### AIM
Arrange every line of the records below as a numbered list, leaving out any blank lines.

## begin

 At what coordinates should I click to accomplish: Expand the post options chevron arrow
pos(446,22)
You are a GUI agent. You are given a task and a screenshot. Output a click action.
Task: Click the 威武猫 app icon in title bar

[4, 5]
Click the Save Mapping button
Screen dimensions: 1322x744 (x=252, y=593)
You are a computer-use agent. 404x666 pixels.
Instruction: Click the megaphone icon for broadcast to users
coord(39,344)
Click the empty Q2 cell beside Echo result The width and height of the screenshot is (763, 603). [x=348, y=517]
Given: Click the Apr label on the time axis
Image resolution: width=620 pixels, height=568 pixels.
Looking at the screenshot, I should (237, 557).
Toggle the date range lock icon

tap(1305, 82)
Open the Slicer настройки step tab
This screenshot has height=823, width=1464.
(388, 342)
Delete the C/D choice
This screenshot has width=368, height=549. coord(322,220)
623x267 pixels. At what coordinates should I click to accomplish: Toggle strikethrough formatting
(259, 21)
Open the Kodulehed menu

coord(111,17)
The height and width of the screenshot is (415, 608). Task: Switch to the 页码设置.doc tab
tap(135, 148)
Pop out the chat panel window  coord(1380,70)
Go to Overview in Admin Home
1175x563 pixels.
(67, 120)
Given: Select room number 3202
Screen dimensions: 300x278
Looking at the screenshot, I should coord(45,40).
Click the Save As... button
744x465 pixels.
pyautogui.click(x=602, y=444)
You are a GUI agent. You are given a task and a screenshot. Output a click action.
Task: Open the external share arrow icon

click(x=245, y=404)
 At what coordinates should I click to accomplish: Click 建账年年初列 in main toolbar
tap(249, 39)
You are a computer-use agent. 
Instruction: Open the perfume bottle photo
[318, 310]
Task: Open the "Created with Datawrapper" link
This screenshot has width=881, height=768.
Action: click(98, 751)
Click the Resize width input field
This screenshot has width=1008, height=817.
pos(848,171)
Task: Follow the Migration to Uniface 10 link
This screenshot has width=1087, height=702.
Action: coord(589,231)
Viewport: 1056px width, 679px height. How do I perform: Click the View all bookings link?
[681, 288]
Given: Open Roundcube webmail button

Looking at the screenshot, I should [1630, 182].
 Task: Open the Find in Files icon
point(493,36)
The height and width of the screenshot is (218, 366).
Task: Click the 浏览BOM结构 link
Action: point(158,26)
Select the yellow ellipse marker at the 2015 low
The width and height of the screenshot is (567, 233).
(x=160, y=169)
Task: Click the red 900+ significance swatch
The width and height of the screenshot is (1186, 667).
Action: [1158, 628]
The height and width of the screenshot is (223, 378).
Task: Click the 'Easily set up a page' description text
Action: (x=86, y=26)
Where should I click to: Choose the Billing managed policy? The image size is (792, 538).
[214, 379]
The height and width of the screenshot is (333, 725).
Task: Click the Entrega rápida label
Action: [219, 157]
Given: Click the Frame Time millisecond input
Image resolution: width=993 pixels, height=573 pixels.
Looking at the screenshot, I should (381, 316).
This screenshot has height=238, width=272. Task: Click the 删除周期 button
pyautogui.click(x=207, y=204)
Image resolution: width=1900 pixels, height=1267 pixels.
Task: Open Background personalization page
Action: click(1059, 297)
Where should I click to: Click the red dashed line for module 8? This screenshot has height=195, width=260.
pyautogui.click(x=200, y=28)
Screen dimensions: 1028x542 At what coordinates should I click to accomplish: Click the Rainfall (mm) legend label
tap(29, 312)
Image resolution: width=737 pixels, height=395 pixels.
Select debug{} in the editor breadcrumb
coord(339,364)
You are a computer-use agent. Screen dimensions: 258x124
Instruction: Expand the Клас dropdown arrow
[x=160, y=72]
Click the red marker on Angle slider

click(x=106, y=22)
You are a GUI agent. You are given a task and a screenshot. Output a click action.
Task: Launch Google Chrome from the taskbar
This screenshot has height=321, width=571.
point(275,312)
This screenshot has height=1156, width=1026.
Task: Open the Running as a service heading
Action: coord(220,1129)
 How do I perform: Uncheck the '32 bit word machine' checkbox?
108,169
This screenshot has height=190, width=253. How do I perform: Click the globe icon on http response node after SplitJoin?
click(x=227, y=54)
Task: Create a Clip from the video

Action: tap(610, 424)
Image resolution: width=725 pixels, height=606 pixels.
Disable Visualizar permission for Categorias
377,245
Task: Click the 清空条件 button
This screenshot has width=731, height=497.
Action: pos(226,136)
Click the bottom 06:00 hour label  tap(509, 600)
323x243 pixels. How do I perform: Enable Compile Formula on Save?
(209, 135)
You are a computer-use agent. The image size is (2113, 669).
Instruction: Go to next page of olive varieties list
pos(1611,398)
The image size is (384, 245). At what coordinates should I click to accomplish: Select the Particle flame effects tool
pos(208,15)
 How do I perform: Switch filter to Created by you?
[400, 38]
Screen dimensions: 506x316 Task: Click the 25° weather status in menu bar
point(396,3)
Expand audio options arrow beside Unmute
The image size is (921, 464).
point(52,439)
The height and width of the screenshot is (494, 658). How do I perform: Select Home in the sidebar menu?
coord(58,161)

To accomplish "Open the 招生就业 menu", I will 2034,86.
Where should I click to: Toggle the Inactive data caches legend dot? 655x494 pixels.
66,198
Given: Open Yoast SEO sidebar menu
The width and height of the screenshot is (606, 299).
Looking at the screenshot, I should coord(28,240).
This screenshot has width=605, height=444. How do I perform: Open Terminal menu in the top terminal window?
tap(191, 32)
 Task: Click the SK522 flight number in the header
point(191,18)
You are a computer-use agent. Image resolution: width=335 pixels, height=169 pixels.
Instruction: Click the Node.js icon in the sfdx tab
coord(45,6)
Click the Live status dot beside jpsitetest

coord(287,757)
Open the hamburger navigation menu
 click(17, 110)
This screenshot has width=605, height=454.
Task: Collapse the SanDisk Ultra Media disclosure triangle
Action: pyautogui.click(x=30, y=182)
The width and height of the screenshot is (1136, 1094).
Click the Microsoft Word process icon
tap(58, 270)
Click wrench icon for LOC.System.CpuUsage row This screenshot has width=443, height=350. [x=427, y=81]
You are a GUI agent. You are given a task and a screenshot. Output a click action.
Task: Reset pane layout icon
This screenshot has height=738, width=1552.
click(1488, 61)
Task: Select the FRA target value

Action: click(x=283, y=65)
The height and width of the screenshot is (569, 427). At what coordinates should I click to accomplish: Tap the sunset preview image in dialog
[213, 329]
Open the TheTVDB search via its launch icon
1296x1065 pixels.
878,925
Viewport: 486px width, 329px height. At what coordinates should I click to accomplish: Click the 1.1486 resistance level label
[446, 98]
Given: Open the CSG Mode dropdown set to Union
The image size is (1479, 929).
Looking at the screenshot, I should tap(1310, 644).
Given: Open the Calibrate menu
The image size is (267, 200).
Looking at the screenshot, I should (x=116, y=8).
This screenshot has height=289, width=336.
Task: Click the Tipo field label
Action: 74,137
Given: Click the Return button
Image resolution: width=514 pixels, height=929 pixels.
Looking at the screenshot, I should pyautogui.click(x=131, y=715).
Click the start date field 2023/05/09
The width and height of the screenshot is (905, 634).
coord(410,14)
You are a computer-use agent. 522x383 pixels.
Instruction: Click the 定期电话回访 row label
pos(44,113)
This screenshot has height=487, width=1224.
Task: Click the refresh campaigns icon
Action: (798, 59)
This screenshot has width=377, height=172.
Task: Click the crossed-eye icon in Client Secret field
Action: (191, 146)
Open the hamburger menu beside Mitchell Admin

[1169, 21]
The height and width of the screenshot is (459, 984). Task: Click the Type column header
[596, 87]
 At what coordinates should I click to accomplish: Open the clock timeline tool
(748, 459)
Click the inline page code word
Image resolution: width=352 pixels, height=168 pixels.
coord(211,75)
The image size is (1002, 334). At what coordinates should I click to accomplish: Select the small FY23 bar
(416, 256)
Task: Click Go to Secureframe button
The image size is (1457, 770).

## end

### EXERCISE SOLUTION
1.  At what coordinates should I click to accomplish: Expand the post options chevron arrow
2. pos(446,22)
3. You are a GUI agent. You are given a task and a screenshot. Output a click action.
4. Task: Click the 威武猫 app icon in title bar
5. [4, 5]
6. Click the Save Mapping button
7. Screen dimensions: 1322x744 (x=252, y=593)
8. You are a computer-use agent. 404x666 pixels.
9. Instruction: Click the megaphone icon for broadcast to users
10. coord(39,344)
11. Click the empty Q2 cell beside Echo result The width and height of the screenshot is (763, 603). [x=348, y=517]
12. Given: Click the Apr label on the time axis
13. Image resolution: width=620 pixels, height=568 pixels.
14. Looking at the screenshot, I should (237, 557).
15. Toggle the date range lock icon
16. tap(1305, 82)
17. Open the Slicer настройки step tab
18. This screenshot has height=823, width=1464.
19. (388, 342)
20. Delete the C/D choice
21. This screenshot has width=368, height=549. coord(322,220)
22. 623x267 pixels. At what coordinates should I click to accomplish: Toggle strikethrough formatting
23. (259, 21)
24. Open the Kodulehed menu
25. coord(111,17)
26. The height and width of the screenshot is (415, 608). Task: Switch to the 页码设置.doc tab
27. tap(135, 148)
28. Pop out the chat panel window  coord(1380,70)
29. Go to Overview in Admin Home
30. 1175x563 pixels.
31. (67, 120)
32. Given: Select room number 3202
33. Screen dimensions: 300x278
34. Looking at the screenshot, I should coord(45,40).
35. Click the Save As... button
36. 744x465 pixels.
37. pyautogui.click(x=602, y=444)
38. You are a GUI agent. You are given a task and a screenshot. Output a click action.
39. Task: Open the external share arrow icon
40. click(x=245, y=404)
41.  At what coordinates should I click to accomplish: Click 建账年年初列 in main toolbar
42. tap(249, 39)
43. You are a computer-use agent. 
44. Instruction: Open the perfume bottle photo
45. [318, 310]
46. Task: Open the "Created with Datawrapper" link
47. This screenshot has width=881, height=768.
48. Action: click(98, 751)
49. Click the Resize width input field
50. This screenshot has width=1008, height=817.
51. pos(848,171)
52. Task: Follow the Migration to Uniface 10 link
53. This screenshot has width=1087, height=702.
54. Action: coord(589,231)
55. Viewport: 1056px width, 679px height. How do I perform: Click the View all bookings link?
56. [681, 288]
57. Given: Open Roundcube webmail button
58. Looking at the screenshot, I should [1630, 182].
59.  Task: Open the Find in Files icon
60. point(493,36)
61. The height and width of the screenshot is (218, 366).
62. Task: Click the 浏览BOM结构 link
63. Action: point(158,26)
64. Select the yellow ellipse marker at the 2015 low
65. The width and height of the screenshot is (567, 233).
66. (x=160, y=169)
67. Task: Click the red 900+ significance swatch
68. The width and height of the screenshot is (1186, 667).
69. Action: [1158, 628]
70. The height and width of the screenshot is (223, 378).
71. Task: Click the 'Easily set up a page' description text
72. Action: (x=86, y=26)
73. Where should I click to: Choose the Billing managed policy? The image size is (792, 538).
74. [214, 379]
75. The height and width of the screenshot is (333, 725).
76. Task: Click the Entrega rápida label
77. Action: [219, 157]
78. Given: Click the Frame Time millisecond input
79. Image resolution: width=993 pixels, height=573 pixels.
80. Looking at the screenshot, I should (381, 316).
81. This screenshot has height=238, width=272. Task: Click the 删除周期 button
82. pyautogui.click(x=207, y=204)
83. Image resolution: width=1900 pixels, height=1267 pixels.
84. Task: Open Background personalization page
85. Action: click(1059, 297)
86. Where should I click to: Click the red dashed line for module 8? This screenshot has height=195, width=260.
87. pyautogui.click(x=200, y=28)
88. Screen dimensions: 1028x542 At what coordinates should I click to accomplish: Click the Rainfall (mm) legend label
89. tap(29, 312)
90. Image resolution: width=737 pixels, height=395 pixels.
91. Select debug{} in the editor breadcrumb
92. coord(339,364)
93. You are a computer-use agent. Screen dimensions: 258x124
94. Instruction: Expand the Клас dropdown arrow
95. [x=160, y=72]
96. Click the red marker on Angle slider
97. click(x=106, y=22)
98. You are a GUI agent. You are given a task and a screenshot. Output a click action.
99. Task: Launch Google Chrome from the taskbar
100. This screenshot has height=321, width=571.
101. point(275,312)
102. This screenshot has height=1156, width=1026.
103. Task: Open the Running as a service heading
104. Action: coord(220,1129)
105.  How do I perform: Uncheck the '32 bit word machine' checkbox?
106. 108,169
107. This screenshot has height=190, width=253. How do I perform: Click the globe icon on http response node after SplitJoin?
108. click(x=227, y=54)
109. Task: Create a Clip from the video
110. Action: tap(610, 424)
111. Image resolution: width=725 pixels, height=606 pixels.
112. Disable Visualizar permission for Categorias
113. 377,245
114. Task: Click the 清空条件 button
115. This screenshot has width=731, height=497.
116. Action: pos(226,136)
117. Click the bottom 06:00 hour label  tap(509, 600)
118. 323x243 pixels. How do I perform: Enable Compile Formula on Save?
119. (209, 135)
120. You are a computer-use agent. The image size is (2113, 669).
121. Instruction: Go to next page of olive varieties list
122. pos(1611,398)
123. The image size is (384, 245). At what coordinates should I click to accomplish: Select the Particle flame effects tool
124. pos(208,15)
125.  How do I perform: Switch filter to Created by you?
126. [400, 38]
127. Screen dimensions: 506x316 Task: Click the 25° weather status in menu bar
128. point(396,3)
129. Expand audio options arrow beside Unmute
130. The image size is (921, 464).
131. point(52,439)
132. The height and width of the screenshot is (494, 658). How do I perform: Select Home in the sidebar menu?
133. coord(58,161)
134. To accomplish "Open the 招生就业 menu", I will 2034,86.
135. Where should I click to: Toggle the Inactive data caches legend dot? 655x494 pixels.
136. 66,198
137. Given: Open Yoast SEO sidebar menu
138. The width and height of the screenshot is (606, 299).
139. Looking at the screenshot, I should coord(28,240).
140. This screenshot has width=605, height=444. How do I perform: Open Terminal menu in the top terminal window?
141. tap(191, 32)
142.  Task: Click the SK522 flight number in the header
143. point(191,18)
144. You are a computer-use agent. Image resolution: width=335 pixels, height=169 pixels.
145. Instruction: Click the Node.js icon in the sfdx tab
146. coord(45,6)
147. Click the Live status dot beside jpsitetest
148. coord(287,757)
149. Open the hamburger navigation menu
150.  click(17, 110)
151. This screenshot has width=605, height=454.
152. Task: Collapse the SanDisk Ultra Media disclosure triangle
153. Action: pyautogui.click(x=30, y=182)
154. The width and height of the screenshot is (1136, 1094).
155. Click the Microsoft Word process icon
156. tap(58, 270)
157. Click wrench icon for LOC.System.CpuUsage row This screenshot has width=443, height=350. [x=427, y=81]
158. You are a GUI agent. You are given a task and a screenshot. Output a click action.
159. Task: Reset pane layout icon
160. This screenshot has height=738, width=1552.
161. click(1488, 61)
162. Task: Select the FRA target value
163. Action: click(x=283, y=65)
164. The height and width of the screenshot is (569, 427). At what coordinates should I click to accomplish: Tap the sunset preview image in dialog
165. [213, 329]
166. Open the TheTVDB search via its launch icon
167. 1296x1065 pixels.
168. 878,925
169. Viewport: 486px width, 329px height. At what coordinates should I click to accomplish: Click the 1.1486 resistance level label
170. [446, 98]
171. Given: Open the CSG Mode dropdown set to Union
172. The image size is (1479, 929).
173. Looking at the screenshot, I should tap(1310, 644).
174. Given: Open the Calibrate menu
175. The image size is (267, 200).
176. Looking at the screenshot, I should (x=116, y=8).
177. This screenshot has height=289, width=336.
178. Task: Click the Tipo field label
179. Action: 74,137
180. Given: Click the Return button
181. Image resolution: width=514 pixels, height=929 pixels.
182. Looking at the screenshot, I should pyautogui.click(x=131, y=715).
183. Click the start date field 2023/05/09
184. The width and height of the screenshot is (905, 634).
185. coord(410,14)
186. You are a computer-use agent. 522x383 pixels.
187. Instruction: Click the 定期电话回访 row label
188. pos(44,113)
189. This screenshot has height=487, width=1224.
190. Task: Click the refresh campaigns icon
191. Action: (798, 59)
192. This screenshot has width=377, height=172.
193. Task: Click the crossed-eye icon in Client Secret field
194. Action: (191, 146)
195. Open the hamburger menu beside Mitchell Admin
196. [1169, 21]
197. The height and width of the screenshot is (459, 984). Task: Click the Type column header
198. [596, 87]
199.  At what coordinates should I click to accomplish: Open the clock timeline tool
200. (748, 459)
201. Click the inline page code word
202. Image resolution: width=352 pixels, height=168 pixels.
203. coord(211,75)
204. The image size is (1002, 334). At what coordinates should I click to accomplish: Select the small FY23 bar
205. (416, 256)
206. Task: Click Go to Secureframe button
207. The image size is (1457, 770).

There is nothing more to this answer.